Using peppermint, such as in peppermint tea, can also help relieve gas and wind. Peppermint helps with indigestion by relaxing the abdominal muscles, which helps move food through the stomach faster. A 2014 article found that menthol also has anti-inflammatory properties that can help maintain digestive health.
“I prefer supplements that contain peppermint oil, a natural smooth muscle relaxant that can soothe the bowel, in addition to oregano oil, a natural anti-inflammatory agent and a weak antibiotic that can keep bacteria levels down in the small intestine.” “says Curtin.
Eat foods rich in probiotic
Probiotics are “good bacteria” that are important in maintaining a healthy bacterial environment in the gut and making digestion easier. A 2011 and 2013 review found that probiotics were helpful in relieving gastrointestinal problems such as gas.
This is because the food you eat becomes food for trillions of bacteria in the intestines. When bacteria eat food that is difficult to digest, they produce hydrogen, carbon dioxide, and methane gas. However, according to the Probiotics Council, studies show that the good bacteria from probiotics, especially Lactobacillus and Bifidobacterium, are helpful in reducing both the frequency and the amount of gas in the gut.
You can find natural probiotics through fermented foods or supplements. Some examples of natural probiotics are:
- Sour Dough Bread
- cottage cheese
Make a habit of exercising regularly
Exercise can help reduce gastric gas build-up, according to the GI Society.
“Bloat can be a sign of bowel stasis. Simple, old-fashioned walking is best [exercise]. We’ve evolved to be more on the move than we are with today’s technology, “says Curtin.
Recommended exercises for reducing gas and wind include:
Exercise can relieve gas by helping to push food down the digestive tract, removing waste in the intestines. According to the Mayo Clinic, you should exercise before you eat. It’s also important to consume carbohydrates and high-protein foods within two hours of your workout.
When to see a doctor
In most cases, bloating is a relatively manageable condition. However, there are some warning signs that you should see a doctor right away.
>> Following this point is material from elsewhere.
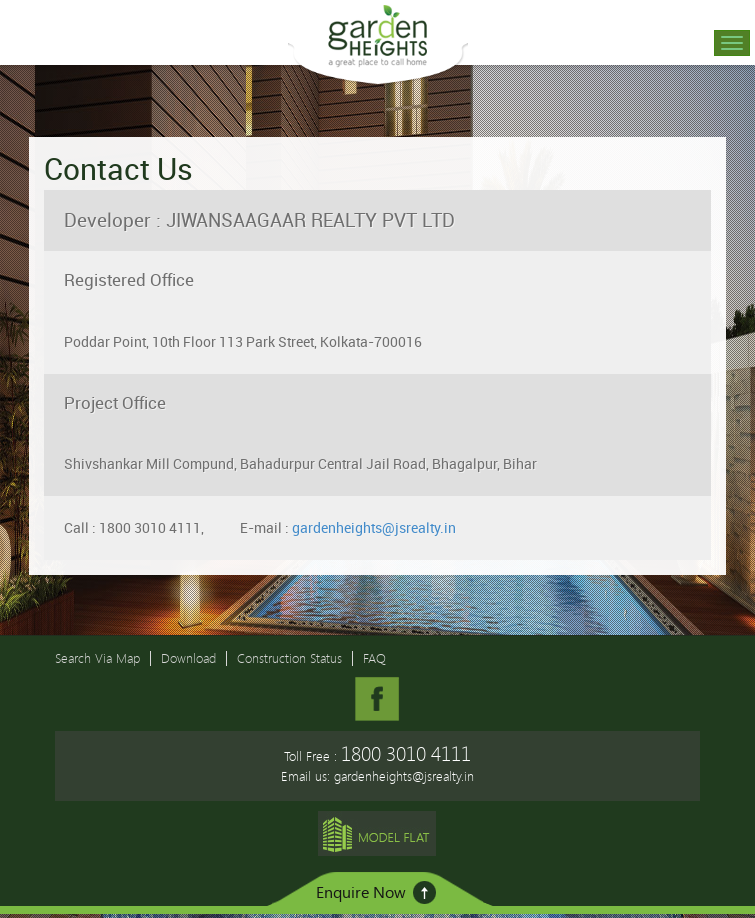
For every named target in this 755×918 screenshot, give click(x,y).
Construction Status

“If conservative measures can’t control bloating, it’s worth seeing a family doctor or gastroenterologist for further assessment, especially if the bloating is accompanied by physical tightness of the stomach, abdominal pain, or nausea,” says Curtin
A GI doctor may determine that your flatulence is a cause of another condition, such as irritable bowel syndrome, or more serious conditions such as inflammatory bowel disease or cancer.
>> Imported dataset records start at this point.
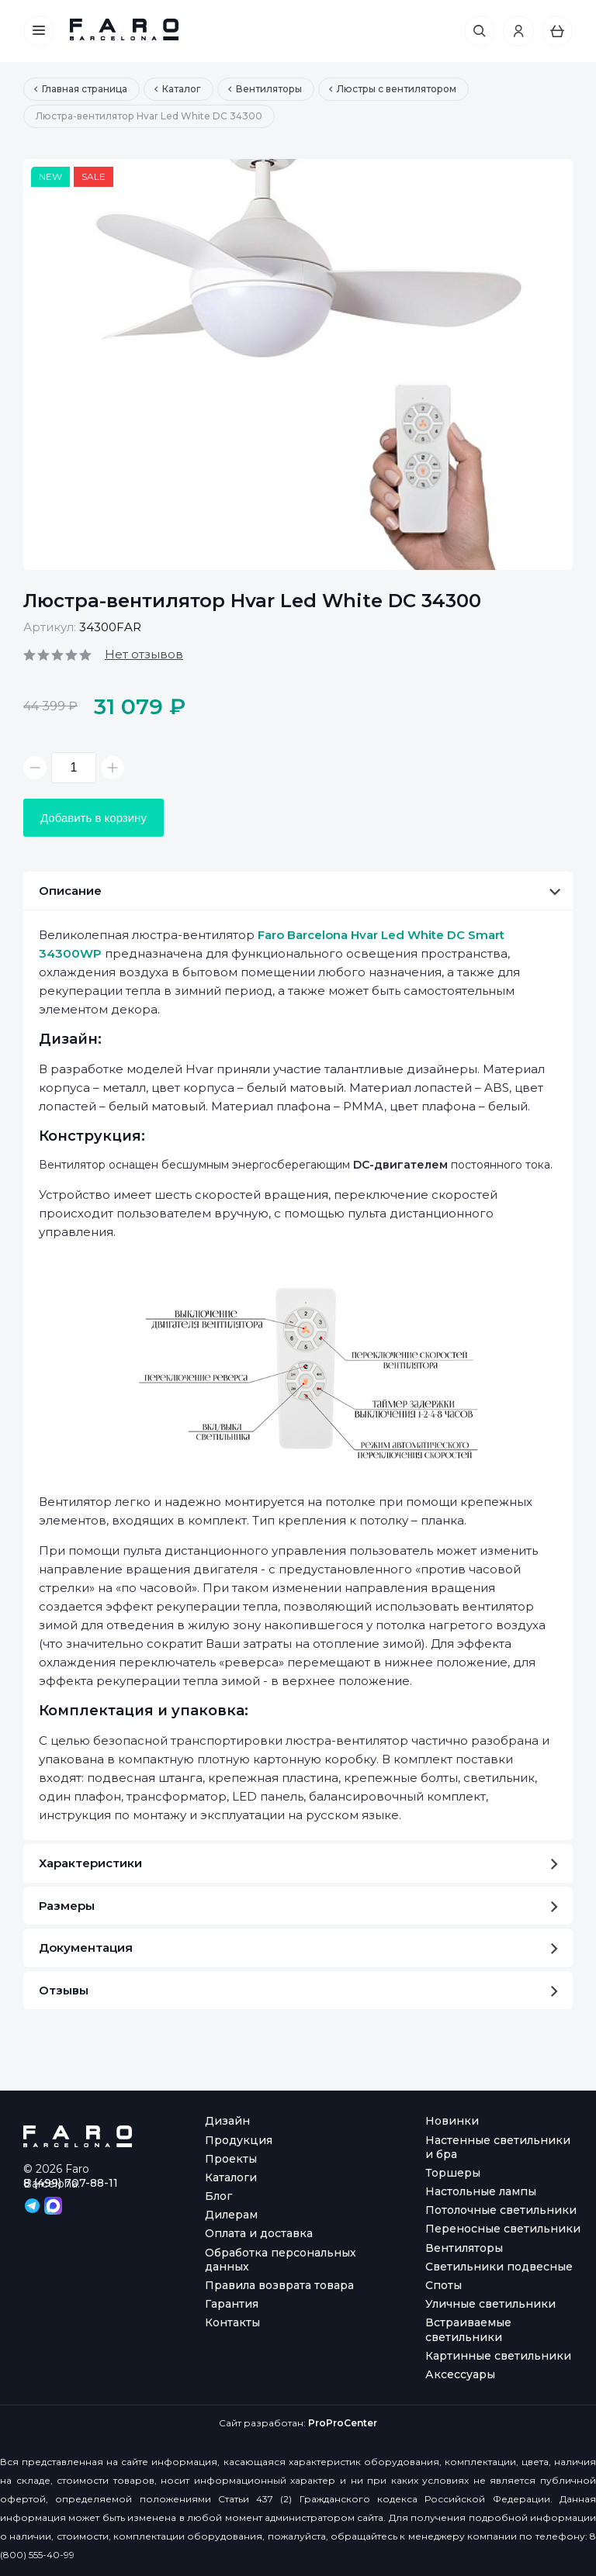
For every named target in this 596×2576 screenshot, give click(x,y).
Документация (298, 1947)
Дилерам (231, 2215)
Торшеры (452, 2173)
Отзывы (298, 1990)
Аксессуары (460, 2374)
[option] (298, 364)
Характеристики (298, 1863)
Houghton adds that unexplained weight loss, blood in the stool or black stools, persistent vomiting, or severe abdominal pain are severe symptoms that warrant a doctor.
Insider to take away
People should remember that gas is common and only rarely can it develop into a more serious medical problem.
If you stick to your eating habits carefully, you can reduce gas and bloating. Be aware of how your food and drink choices can affect your body, especially if you consume lots of dairy products, soda and carbonated drinks, and certain vegetables or beans that are high in fiber.
The causes of flatulence vary widely. However, if the condition affects quality of life or is accompanied by other symptoms such as severe pain, nausea, vomiting, or weight loss, Curtin should see a doctor.